EXERCISE DETAILS
Copy out all of the lines below exactly; the pictures do not belong in the copy.
** Opening EXERCISE MATERIAL block **
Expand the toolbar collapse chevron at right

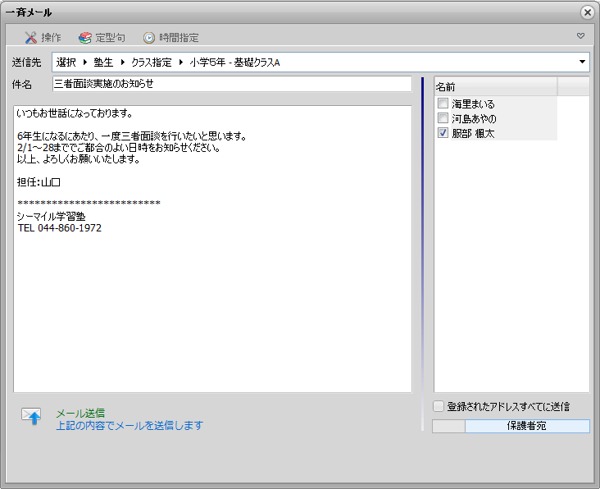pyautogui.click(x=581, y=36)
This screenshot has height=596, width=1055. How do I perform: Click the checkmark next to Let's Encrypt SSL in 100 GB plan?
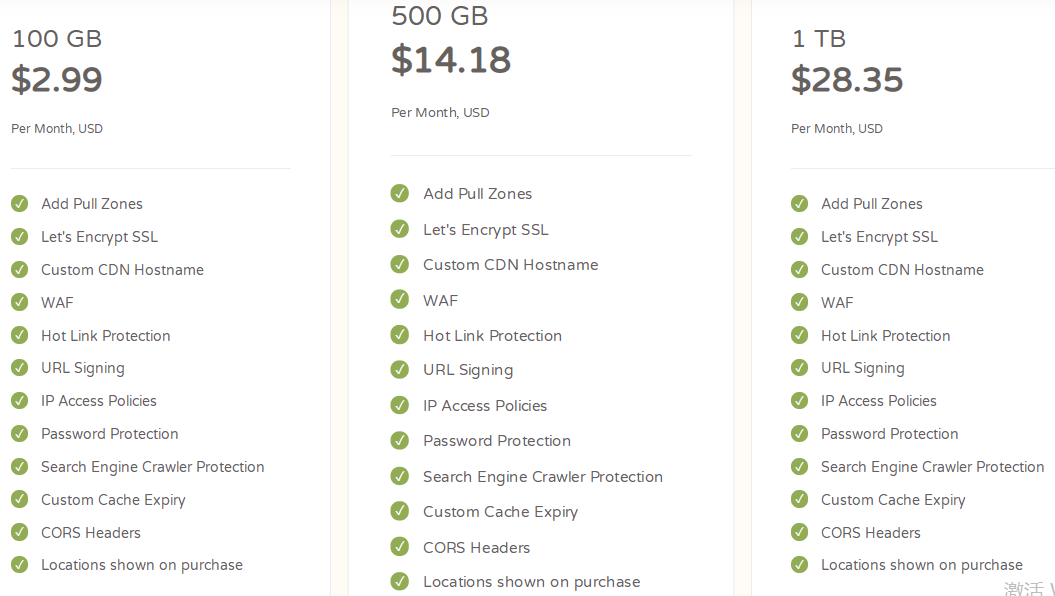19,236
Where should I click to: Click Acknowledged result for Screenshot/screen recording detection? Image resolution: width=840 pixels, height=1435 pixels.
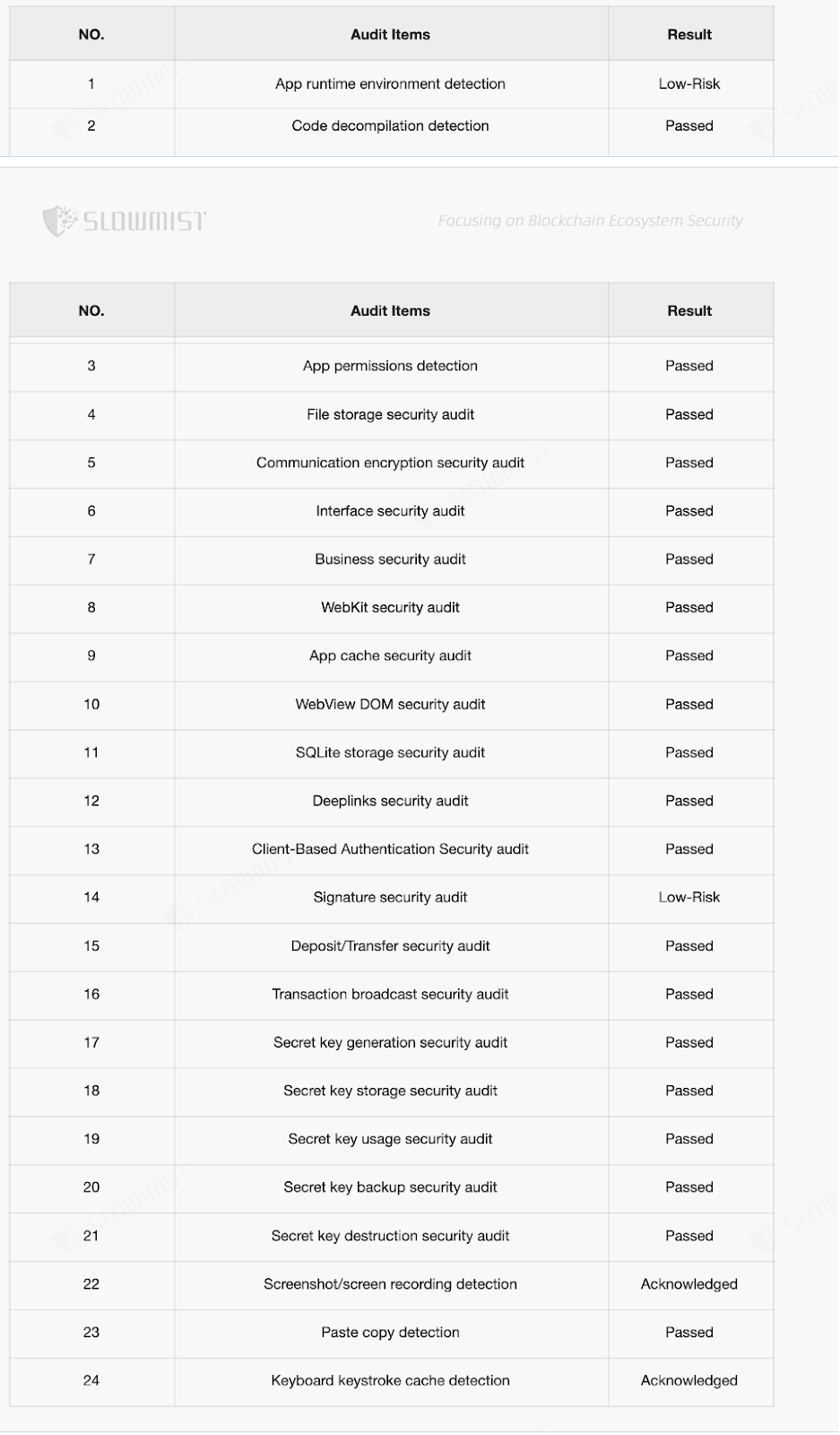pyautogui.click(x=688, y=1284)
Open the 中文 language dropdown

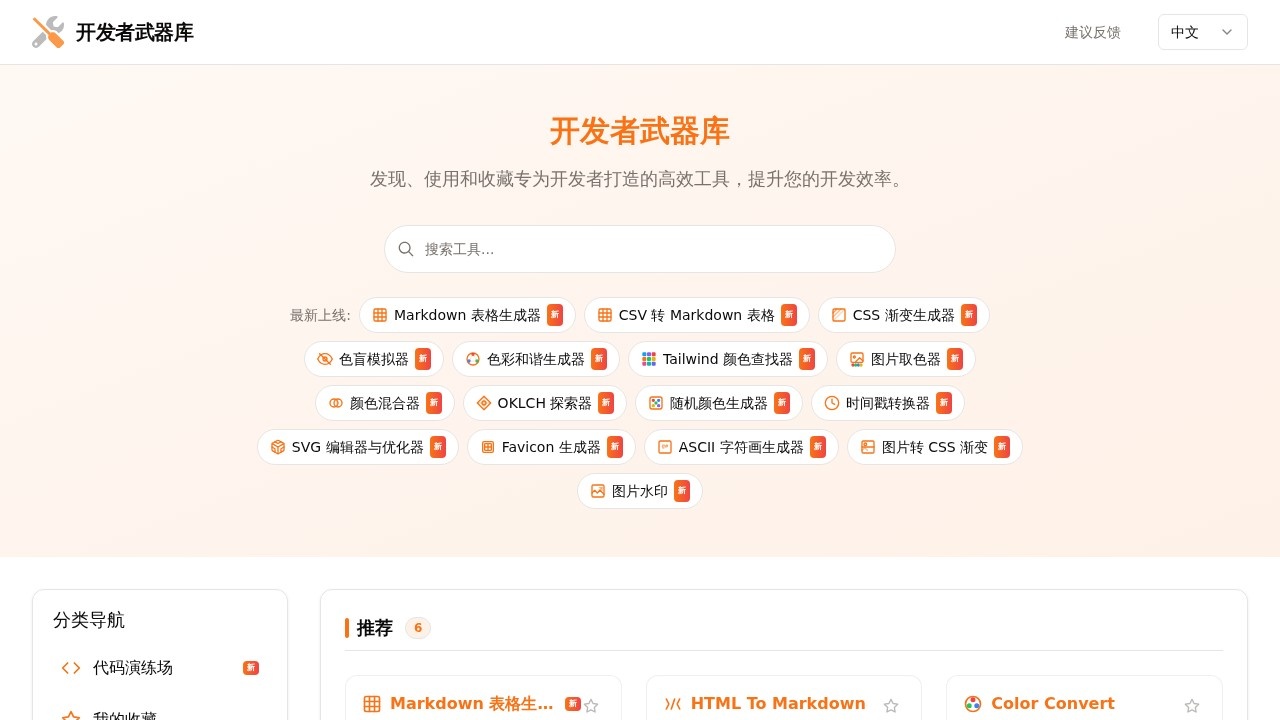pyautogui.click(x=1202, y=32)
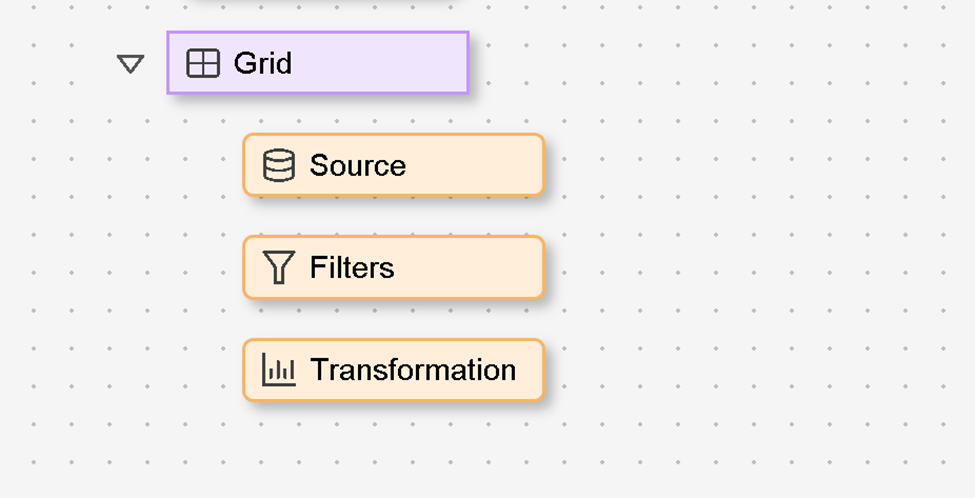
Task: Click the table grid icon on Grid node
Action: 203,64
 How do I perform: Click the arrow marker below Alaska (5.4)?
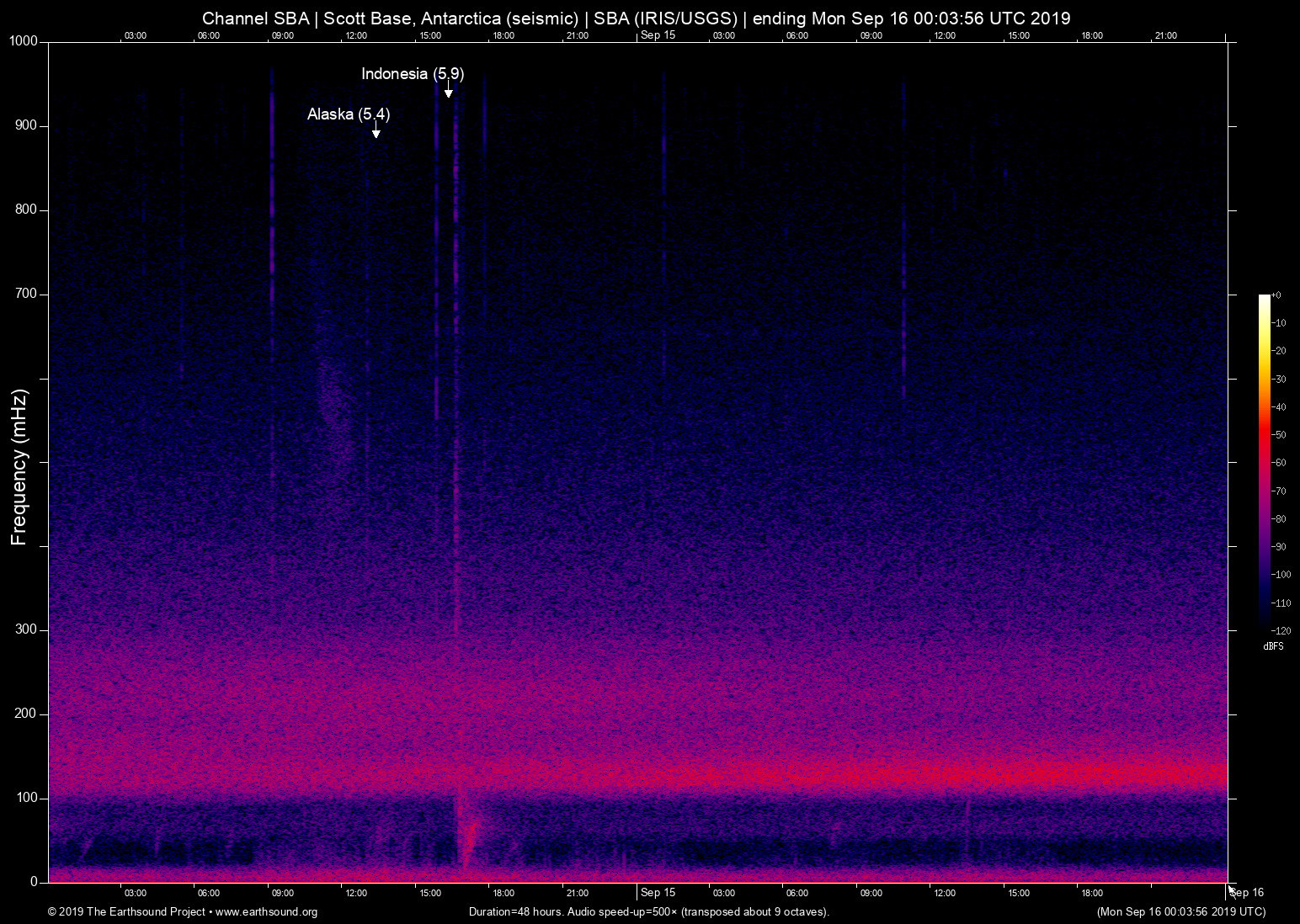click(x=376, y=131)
** Closing EXERCISE MATERIAL block **
RESPONSE BOX
Expand the toolbar collapse chevron at right

pyautogui.click(x=581, y=36)
This screenshot has height=596, width=1055. How do I perform: Click the checkmark next to Let's Encrypt SSL in 100 GB plan?
19,236
Where should I click to: Click Acknowledged result for Screenshot/screen recording detection? Image resolution: width=840 pixels, height=1435 pixels.
pyautogui.click(x=688, y=1284)
Open the 中文 language dropdown

pyautogui.click(x=1202, y=32)
Task: Click the table grid icon on Grid node
Action: 203,64
 How do I perform: Click the arrow marker below Alaska (5.4)?
click(x=376, y=131)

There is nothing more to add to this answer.